I got into web development/design and got a grasp of CSS/HTML after starting a bodybuilding blog when I was 16 years old. I attended a couple of technology events in my first and second year at uni on data engineering, product design, data analytics etc. to figure out what field would suit me best. I also completed a few courses on business intelligence (20hrs from zero to hero), databases, introductory Python, Data Science in finance on Linkedin, Coursera etc.

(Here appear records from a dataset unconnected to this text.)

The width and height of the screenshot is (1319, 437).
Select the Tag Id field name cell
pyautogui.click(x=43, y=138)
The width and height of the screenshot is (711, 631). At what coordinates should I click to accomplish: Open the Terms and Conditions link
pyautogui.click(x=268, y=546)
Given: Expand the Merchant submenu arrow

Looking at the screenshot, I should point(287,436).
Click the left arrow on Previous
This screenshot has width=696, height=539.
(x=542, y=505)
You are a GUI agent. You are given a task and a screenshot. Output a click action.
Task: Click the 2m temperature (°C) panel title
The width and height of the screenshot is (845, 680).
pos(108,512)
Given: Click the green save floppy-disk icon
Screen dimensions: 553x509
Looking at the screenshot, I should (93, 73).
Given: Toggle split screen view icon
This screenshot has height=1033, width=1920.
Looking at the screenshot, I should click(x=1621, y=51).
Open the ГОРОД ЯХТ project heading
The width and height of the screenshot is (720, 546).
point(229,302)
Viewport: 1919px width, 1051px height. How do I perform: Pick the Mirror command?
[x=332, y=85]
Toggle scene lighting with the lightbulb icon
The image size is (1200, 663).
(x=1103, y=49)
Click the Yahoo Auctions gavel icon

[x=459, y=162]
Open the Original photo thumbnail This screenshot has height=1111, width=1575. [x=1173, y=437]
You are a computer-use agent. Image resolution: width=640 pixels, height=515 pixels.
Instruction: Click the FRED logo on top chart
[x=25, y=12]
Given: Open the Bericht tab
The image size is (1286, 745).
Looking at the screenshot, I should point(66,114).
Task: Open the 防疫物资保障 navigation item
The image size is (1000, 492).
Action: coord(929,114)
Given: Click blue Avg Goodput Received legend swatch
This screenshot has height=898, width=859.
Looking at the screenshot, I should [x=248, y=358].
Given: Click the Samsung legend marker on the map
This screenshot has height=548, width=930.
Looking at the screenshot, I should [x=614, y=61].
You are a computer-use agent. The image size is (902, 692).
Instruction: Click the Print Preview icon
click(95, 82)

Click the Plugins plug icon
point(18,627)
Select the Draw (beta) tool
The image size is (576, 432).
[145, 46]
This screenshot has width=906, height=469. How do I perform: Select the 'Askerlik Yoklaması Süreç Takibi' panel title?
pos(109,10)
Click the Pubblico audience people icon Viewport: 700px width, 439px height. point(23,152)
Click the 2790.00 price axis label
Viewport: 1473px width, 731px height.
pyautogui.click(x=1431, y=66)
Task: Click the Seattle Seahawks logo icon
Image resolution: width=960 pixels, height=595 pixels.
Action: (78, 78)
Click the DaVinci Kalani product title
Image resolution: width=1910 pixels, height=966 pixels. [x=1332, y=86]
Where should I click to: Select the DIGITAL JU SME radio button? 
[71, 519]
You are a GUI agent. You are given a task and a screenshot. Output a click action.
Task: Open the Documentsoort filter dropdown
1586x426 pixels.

I am reading about the tools such as Hadoop and Spark atm, and I feel like I'd like to give myself one more year of full-time training to polish my skills and gain a formal qualification as well before I apply for a job.
hmm... thats sounds great... in my experience of working as a senior software engineer and an entrepreneur for the last decade, i would reccomend a few things..

- Ur background is great, and i think u do have a pretty good hands on experience with code, even if they were courses and not a formal degree etc , so i think you will be familiar with things in info systems..
- ur past of interest/woking in alternative fields really does show your capacity of learning, managing your time, getting a grasp of things,very important for a career in info systems...
- comp sci being very theoretical is almost correct (mostly ox bridge etc) there are many good comp science courses offering theory+practicals approaches up to industrial standards.. so don't be very restricted towards MSc comp sci as it does give a very solid foundation of programming. BUT it includes a lot of HW/Operating Systems/DBMS/Network that you wouldn't need for Fin/IT ... so i would say doing a core MSc in comp sci would add good exposure to code etc but a load of very unnecessary modules that u may not want if ur hell bent on Fin/IS. in this regards there should be more unis offering Fin/Computing , Queens included so that line of thought is better.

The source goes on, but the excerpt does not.